* BEGIN ENTRIES SHOWN *

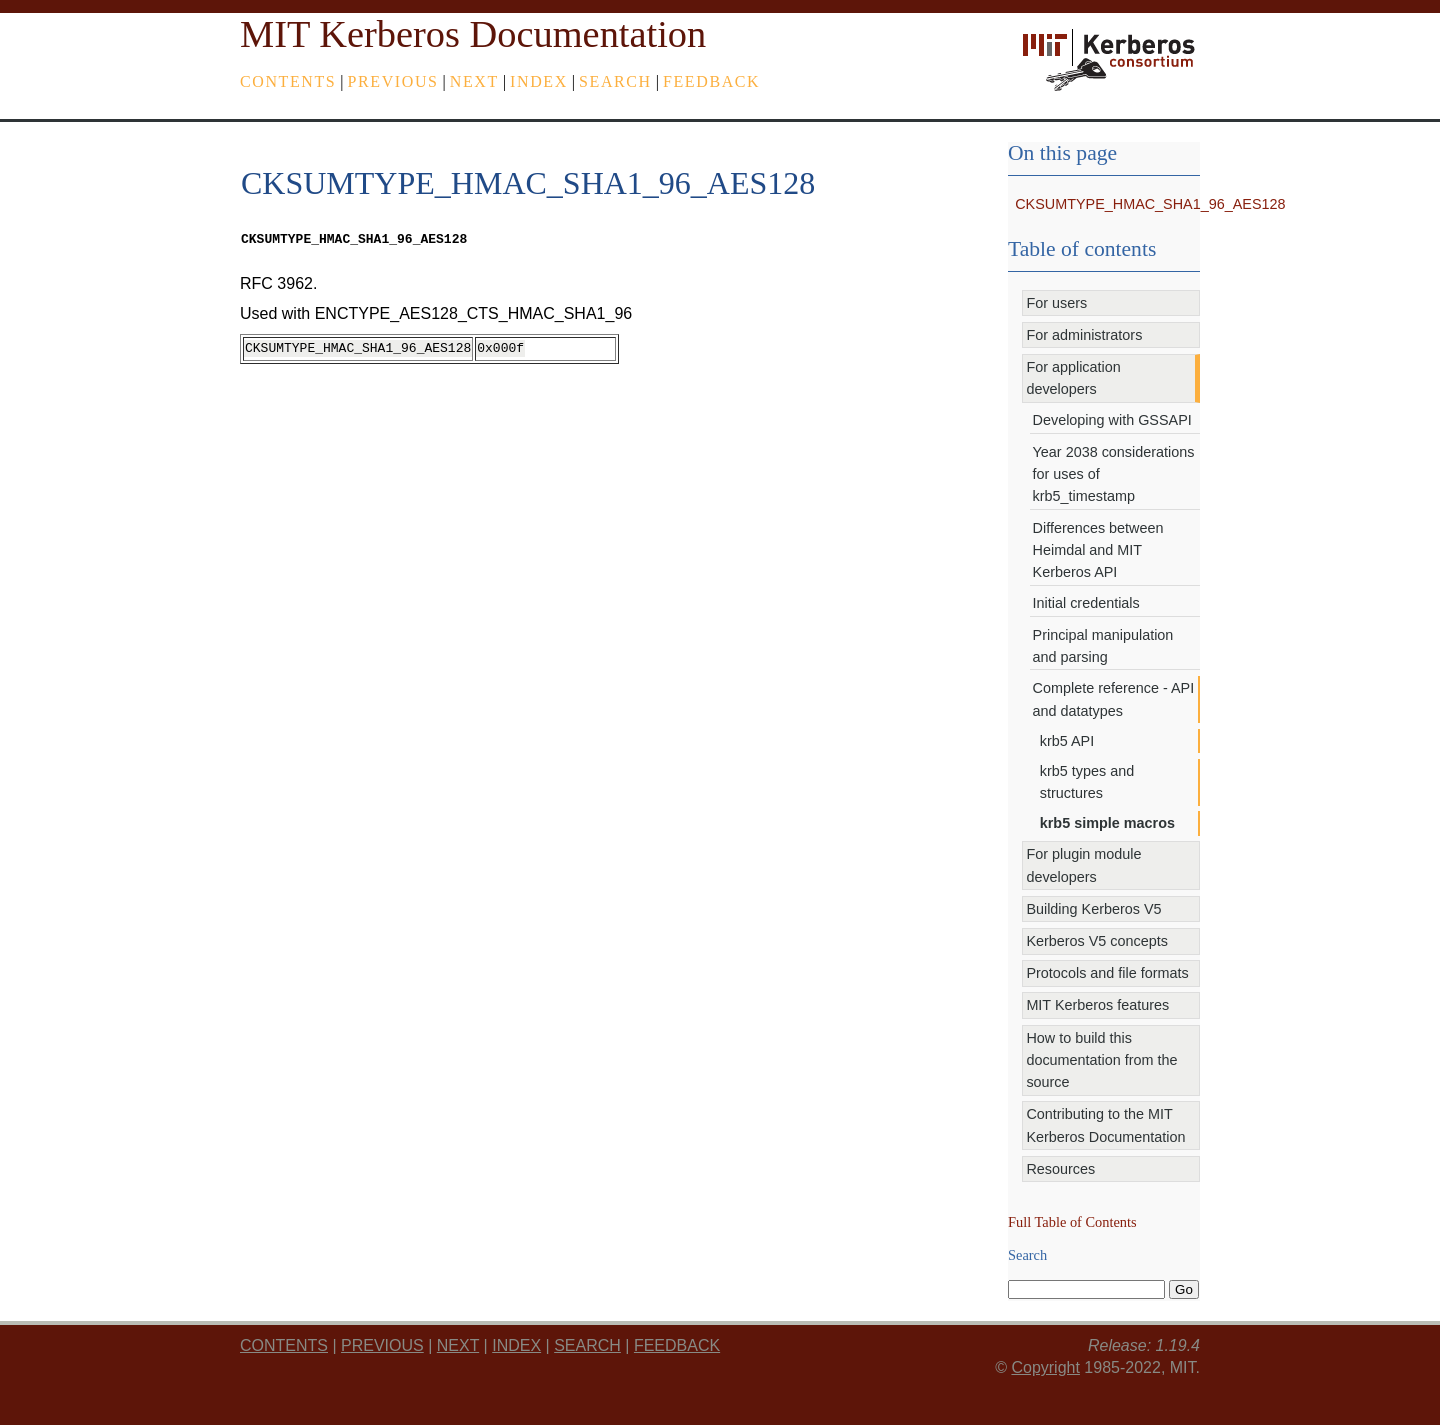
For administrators (1084, 335)
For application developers (1073, 378)
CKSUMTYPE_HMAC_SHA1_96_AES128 (1150, 204)
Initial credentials (1086, 603)
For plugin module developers (1083, 865)
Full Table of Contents (1072, 1222)
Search (615, 81)
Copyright (1045, 1367)
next (474, 81)
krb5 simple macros (1107, 823)
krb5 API (1067, 741)
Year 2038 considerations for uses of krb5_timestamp (1114, 474)
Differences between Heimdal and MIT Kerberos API (1098, 550)
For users (1056, 303)
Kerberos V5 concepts (1097, 941)
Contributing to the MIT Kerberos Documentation (1105, 1125)
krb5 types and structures (1087, 782)
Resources (1060, 1169)
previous (393, 81)
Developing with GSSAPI (1112, 420)
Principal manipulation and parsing (1103, 646)
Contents (288, 81)
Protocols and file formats (1107, 973)
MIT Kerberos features (1097, 1005)
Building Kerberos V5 (1093, 909)
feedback (711, 81)
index (539, 81)
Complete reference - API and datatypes (1114, 699)
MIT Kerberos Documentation (473, 34)
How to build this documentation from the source (1101, 1060)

* END ENTRIES SHOWN *

* _SHORT TASK_
Copy the material above again, line for line, and leave out the picture.

* _SOLUTION FOR THIS TASK_
For administrators (1084, 335)
For application developers (1073, 378)
CKSUMTYPE_HMAC_SHA1_96_AES128 (1150, 204)
Initial credentials (1086, 603)
For plugin module developers (1083, 865)
Full Table of Contents (1072, 1222)
Search (615, 81)
Copyright (1045, 1367)
next (474, 81)
krb5 simple macros (1107, 823)
krb5 API (1067, 741)
Year 2038 considerations for uses of krb5_timestamp (1114, 474)
Differences between Heimdal and MIT Kerberos API (1098, 550)
For users (1056, 303)
Kerberos V5 concepts (1097, 941)
Contributing to the MIT Kerberos Documentation (1105, 1125)
krb5 types and structures (1087, 782)
Resources (1060, 1169)
previous (393, 81)
Developing with GSSAPI (1112, 420)
Principal manipulation and parsing (1103, 646)
Contents (288, 81)
Protocols and file formats (1107, 973)
MIT Kerberos features (1097, 1005)
Building Kerberos V5 (1093, 909)
feedback (711, 81)
index (539, 81)
Complete reference - API and datatypes (1114, 699)
MIT Kerberos Documentation (473, 34)
How to build this documentation from the source (1101, 1060)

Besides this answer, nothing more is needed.